Dassault, a multimillionaire, was believed by many to be the richest man in France and was often described by leading financial publications as one of the 10 richest men in Europe. He was a graduate of France’s school of aeronautical engineering and achieved fame during World War I as the inventor of the most sophisticated combat and reconnaissance planes of their time.

Returning from Buchenwald feeble and ill, he nevertheless rebuilt his company into one of the world’s largest aircraft manufacturers, Avions Marcel Dassault-Breguet, which employed 16,000 people. He also became a major figure in real estate, heavy industry, and financial, publishing and film companies.


Although he never visited Israel, Dassault was on intimate terms with many Israeli leaders and reportedly took pride in the way Israeli pilots handled his high-performance Mysteres, Super-Mysteres, and later Mirage and Etandard jets, which helped give Israel its overwhelming victories over larger Arab forces.

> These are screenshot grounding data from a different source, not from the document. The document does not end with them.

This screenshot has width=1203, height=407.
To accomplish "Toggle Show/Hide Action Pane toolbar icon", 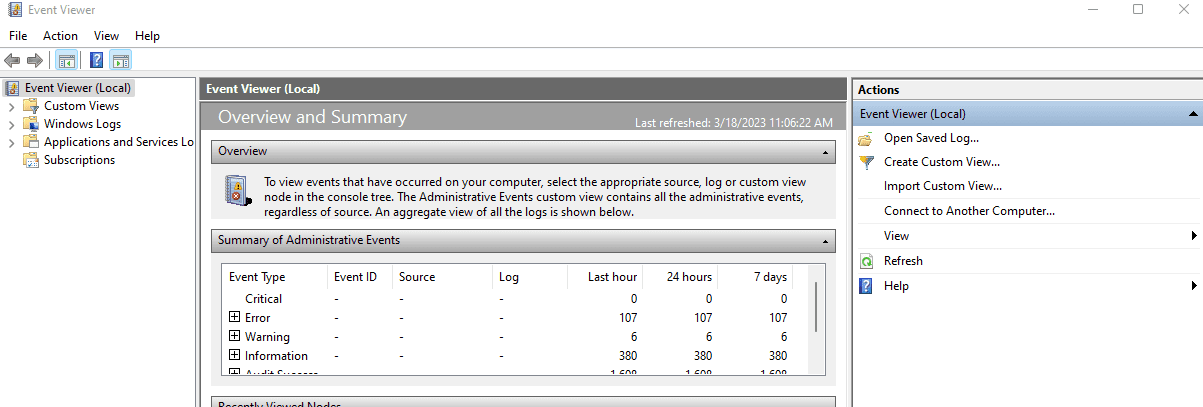I will (x=121, y=60).
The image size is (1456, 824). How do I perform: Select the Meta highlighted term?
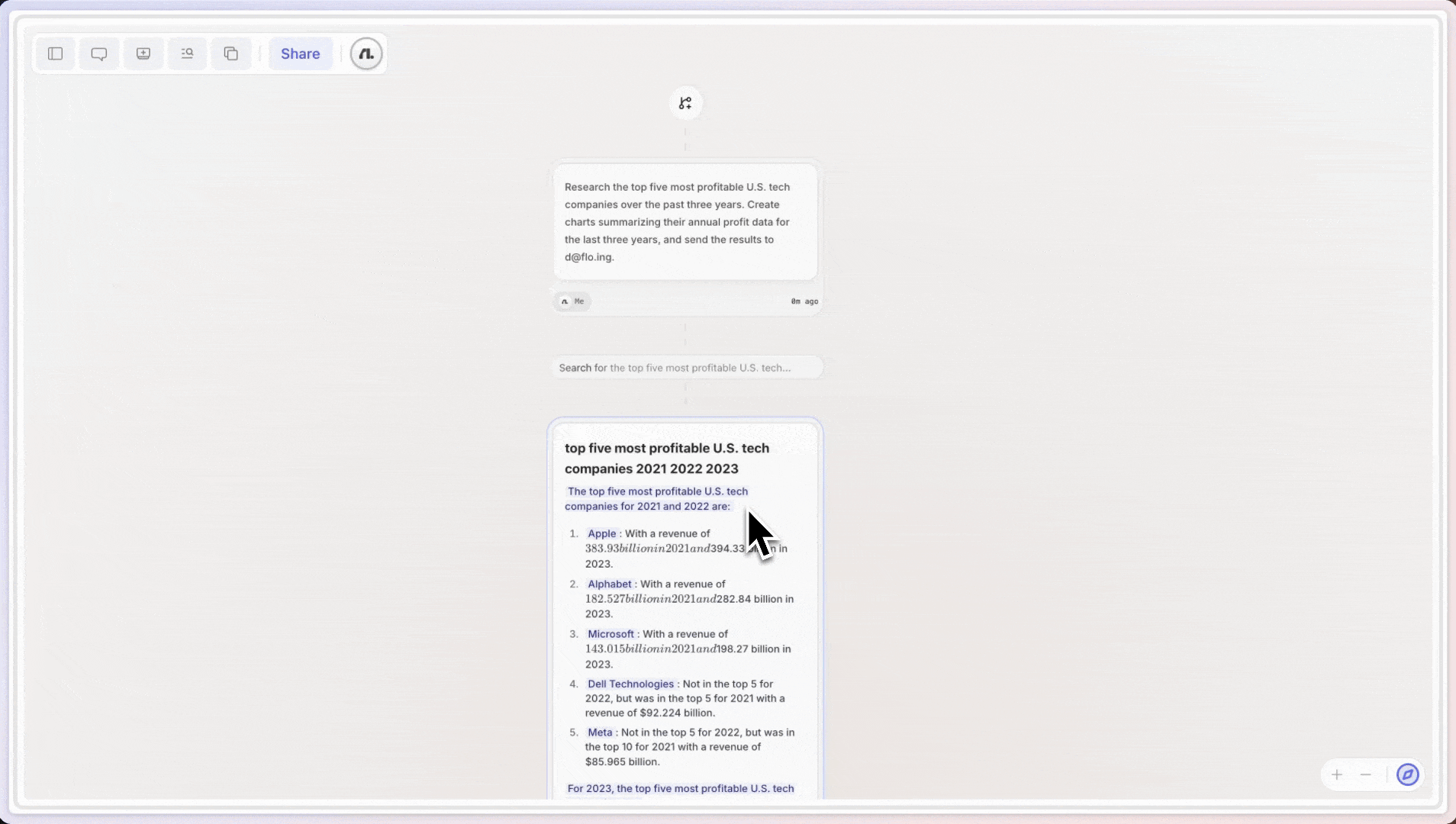600,732
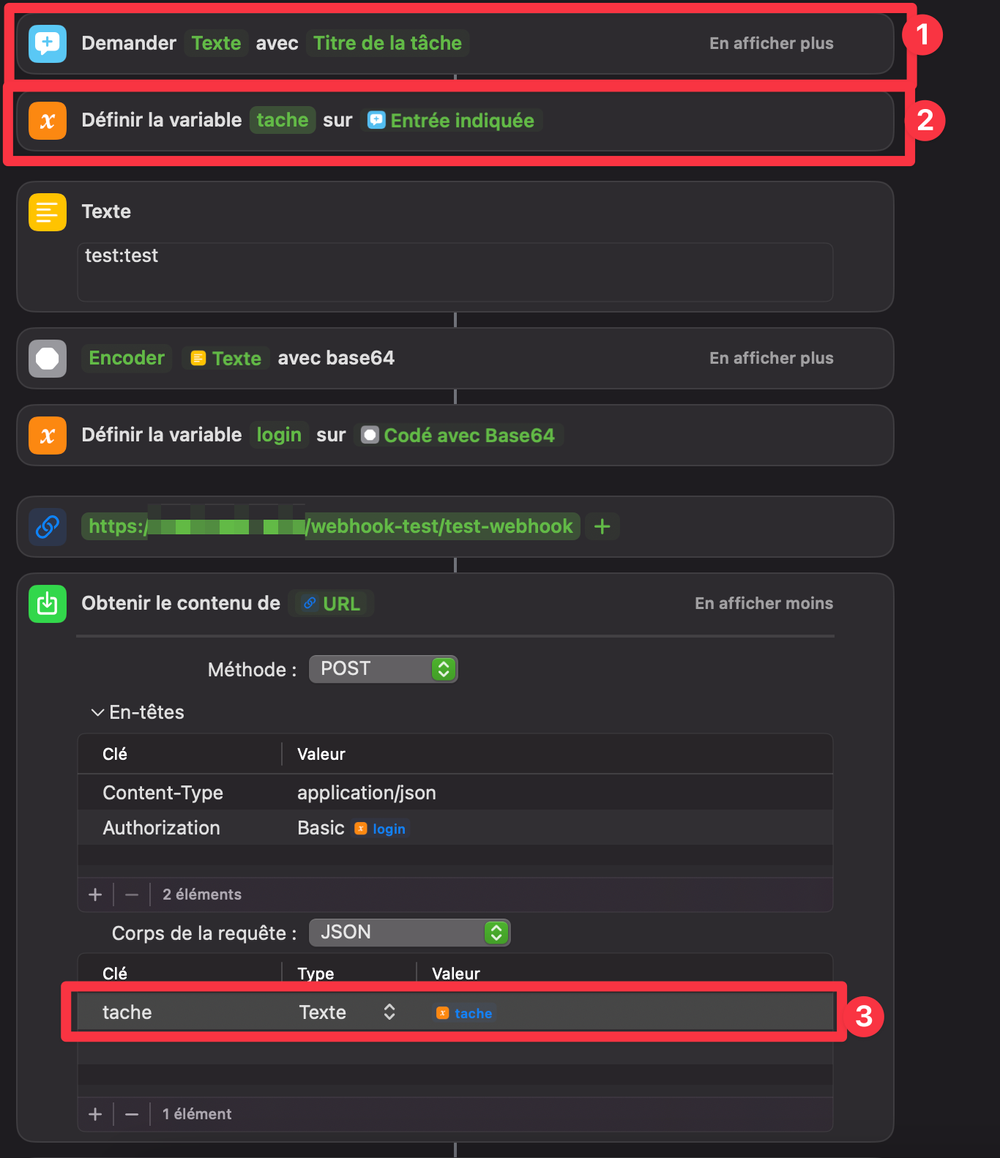Click En afficher plus on the Demander action
This screenshot has width=1000, height=1158.
click(x=771, y=44)
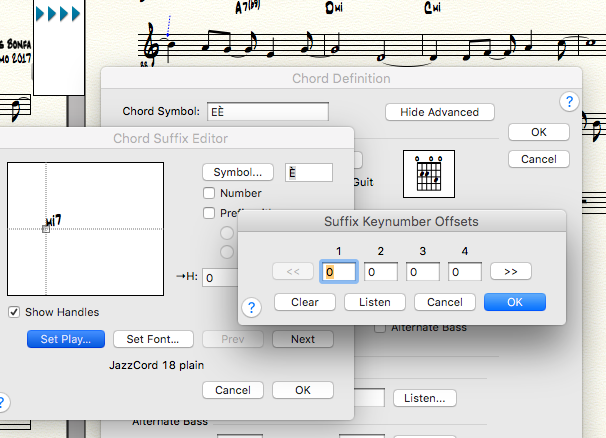Toggle the Alternate Bass checkbox
The image size is (606, 438).
(x=380, y=327)
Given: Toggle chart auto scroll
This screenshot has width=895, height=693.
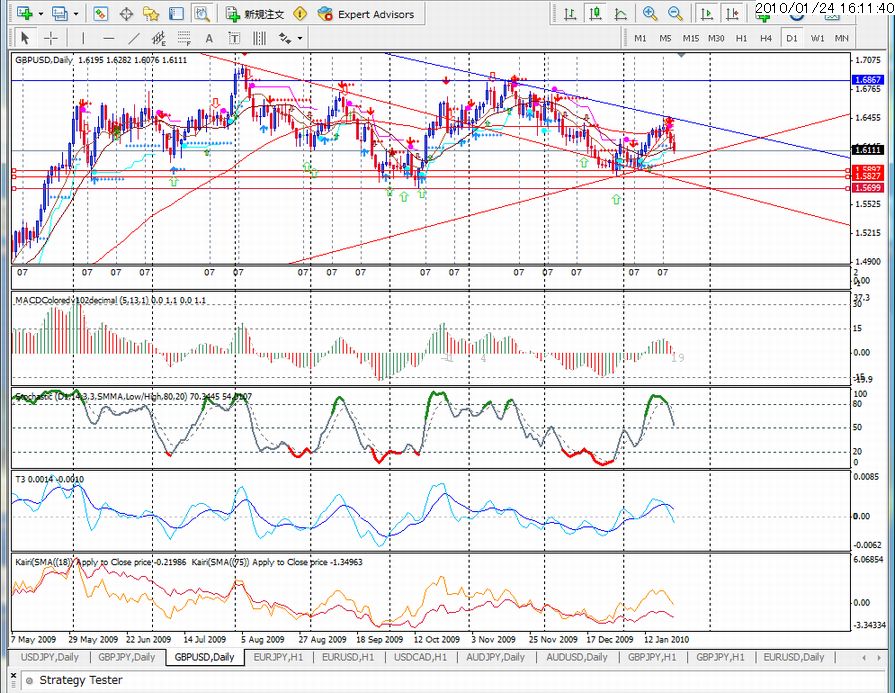Looking at the screenshot, I should [707, 14].
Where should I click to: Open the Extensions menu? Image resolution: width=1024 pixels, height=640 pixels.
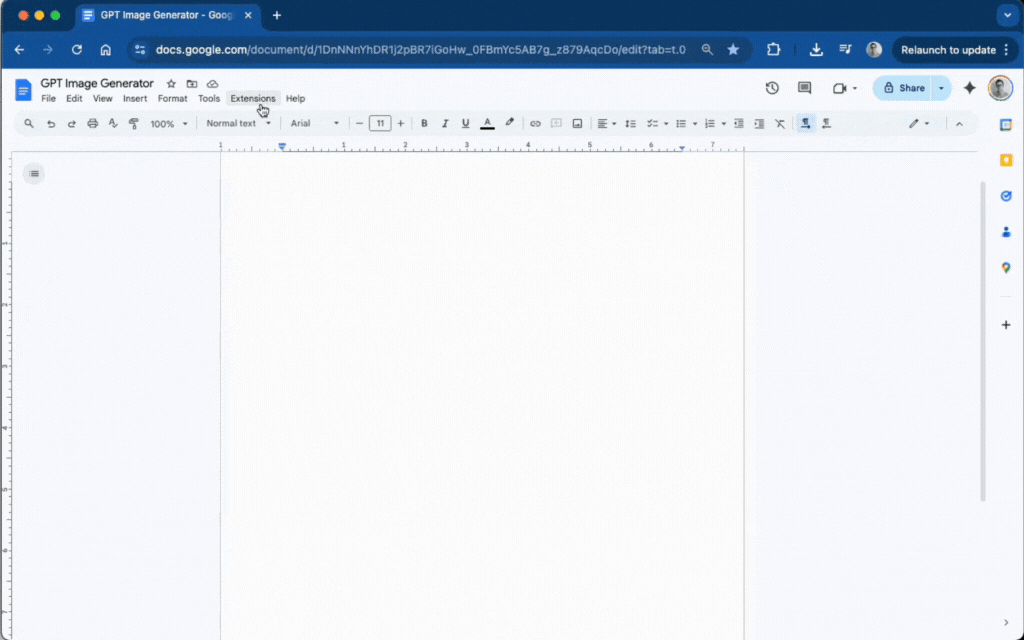coord(253,98)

When President Charles de Gaulle imposed an arms embargo against Israel after the 1967 Six-Day War, the flow of French aircraft was cut off and the Israel Air Force turned to the American jets which now constitute the backbone of its air power.

Many reasons have been given why Marcel Bloch converted from Judaism to Roman Catholicism in 1957, after changing his name to Dassault. Some old-time associates say he took the step because of the trauma of deportation and incarceration in Buchenwald. He returned physically shattered, weighing only 70 pounds. Others say he changed his religion to further his business interests.